Talkshow yang menjadi salah satu puncak dari rangkaian acara Bandung 45 derajat, menghadirkan arsitek dari biro URBANE Indonesia, M. Ridwan Kamil, dan Pakar Planologi sekaligus mantan ketua Himpunan Mahasiswa Planologi, Hetifa Sjaifudian. Keduanya merupakan aktifis dalam bidang tata kota. Kota yang baik adalah kota yang seimbang. Menurut Ridwan Kamil yang akrab disapa Emil, 3 ciri seimbangnya suatu kota yaitu ekonomi maju, yang diikuti oleh perhatian terhadap lingkungan, dan adil terhadap kehidupan sosial. Yang banyak terjadi saat ini, kondisi ekonomi di kota maju namun tidak diikuti suatu konsep pembangunan kota yang jelas.
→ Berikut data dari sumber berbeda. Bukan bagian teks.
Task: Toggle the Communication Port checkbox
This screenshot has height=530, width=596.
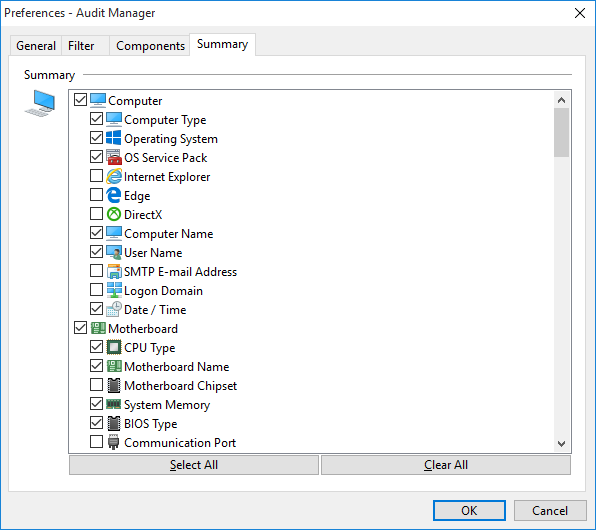Action: point(97,442)
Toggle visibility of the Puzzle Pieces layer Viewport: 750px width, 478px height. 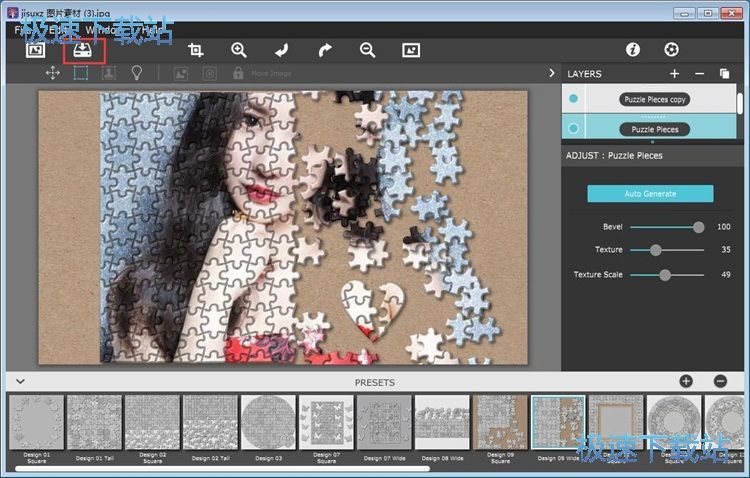click(573, 129)

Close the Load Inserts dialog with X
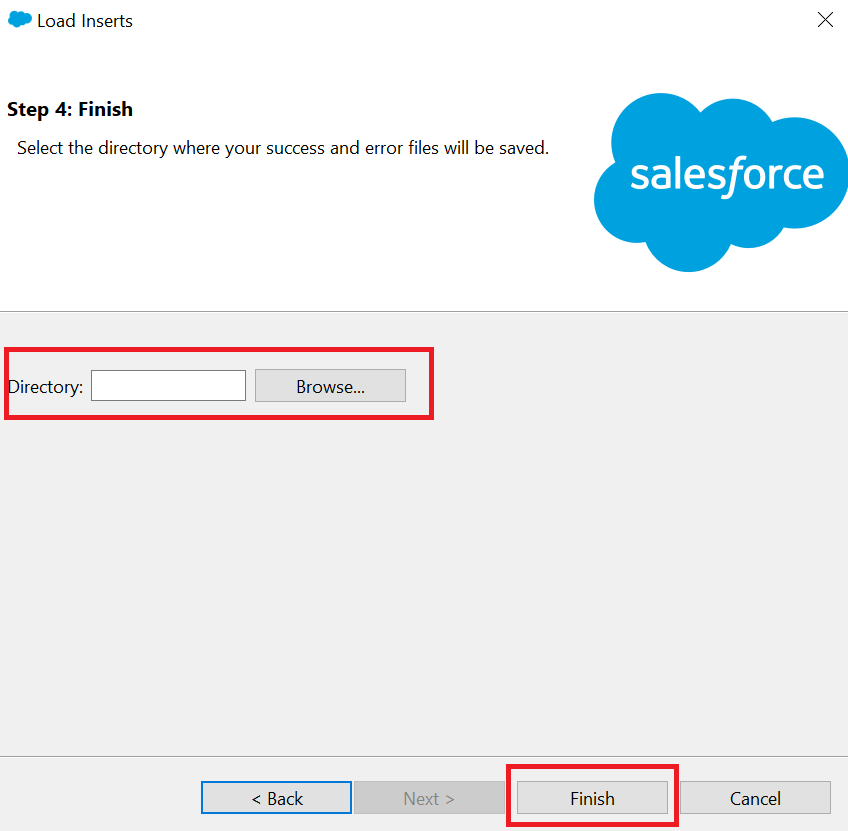825,19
Prinsip-prinsip yang berlaku dalam kehidupan kota yaitu padat tapi nyaman, heterogen, dan intensitas sosial tinggi. Dari data yang ditampilkan dalam slide sepanjang talkshow, pada tahun 2003, kota Bandung terdiri dari 48% kaum urban. Diperkirakan jumlah tersebut akan mencapai angka 60% pada tahun 2030. Meskipun amat padat, kehidupan kota harus dirancang untuk memberi kenyamanan bagi warganya. Keadaan yang demikian heterogen akan menciptakan aktifitas yang heterogen pula dari kaum-kaum dengan strata sosial berbeda-beda. Fasilitas yang ada akan lahir dari aktifitas-aktifitas manusia tersebut.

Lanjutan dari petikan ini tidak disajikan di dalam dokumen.